Le premier est correspondant du Wall Paper Magazine, du New York Times et du Financial Times, entre autres, et libanais de cœur depuis 13 ans. Le second est libanais d'origine, foncièrement attaché à Beyrouth où il revient toujours après ses sporadiques aventures à l'étranger. Se rejoignant dans une même passion pour le pays du Cèdre, le journaliste étranger et l'illustrateur libanais ont décidé d'accorder leurs regards dans cet ouvrage signé à deux. Et qui, de manière légère et pince-sans-rire, offre pas mal d'informations pouvant intéresser aussi bien les Libanais eux-mêmes que les étrangers.
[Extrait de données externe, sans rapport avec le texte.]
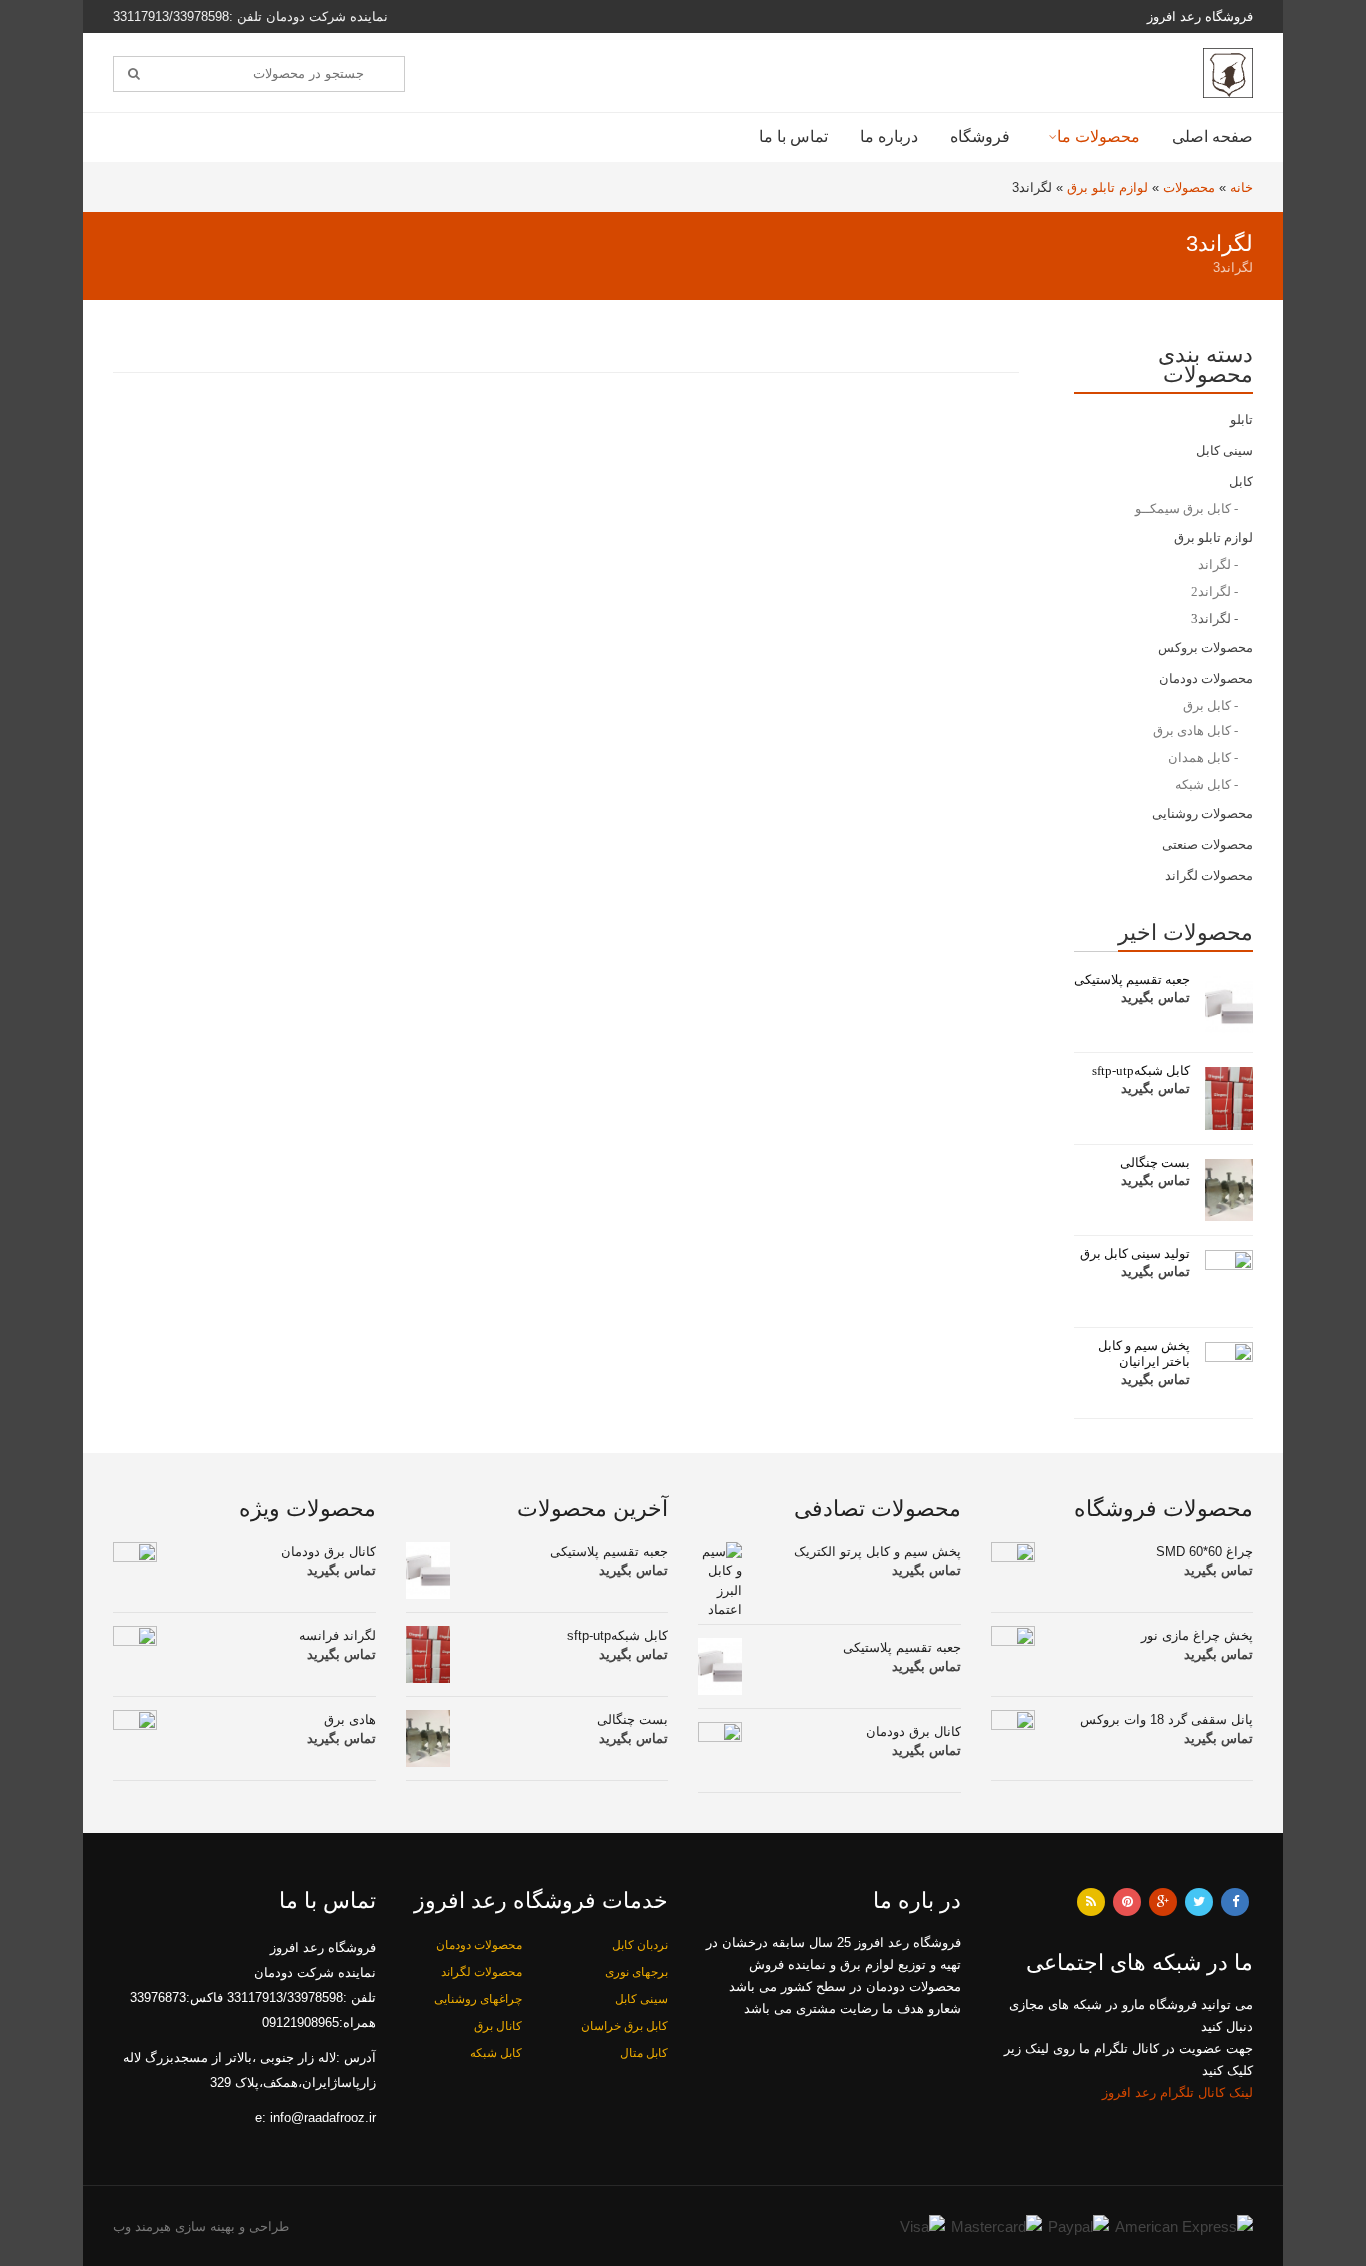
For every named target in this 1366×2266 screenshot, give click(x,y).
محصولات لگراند (1209, 875)
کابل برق (1207, 705)
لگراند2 (1211, 591)
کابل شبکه (1203, 784)
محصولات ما (1098, 136)
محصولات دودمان (1206, 678)
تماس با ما (793, 136)
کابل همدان (1199, 757)
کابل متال (644, 2053)
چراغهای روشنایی (478, 1999)
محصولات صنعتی (1207, 844)
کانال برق (498, 2026)
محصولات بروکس (1205, 647)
Réparti en 9 chapitres qui vont de l'environnement aux superstitions, en passant par la vie quotidienne, l'histoire, les religions, la diaspora, la nourriture, les sites et monuments et bien sûr... la beauté, ce petit livre de 180 pages (d'une belle qualité de papier et d'impression) offre un condensé, plutôt judicieusement choisi, de sujets, de faits, de mythes et coutumes qui donnent au final un sympathique éclairage sur la personnalité libanaise.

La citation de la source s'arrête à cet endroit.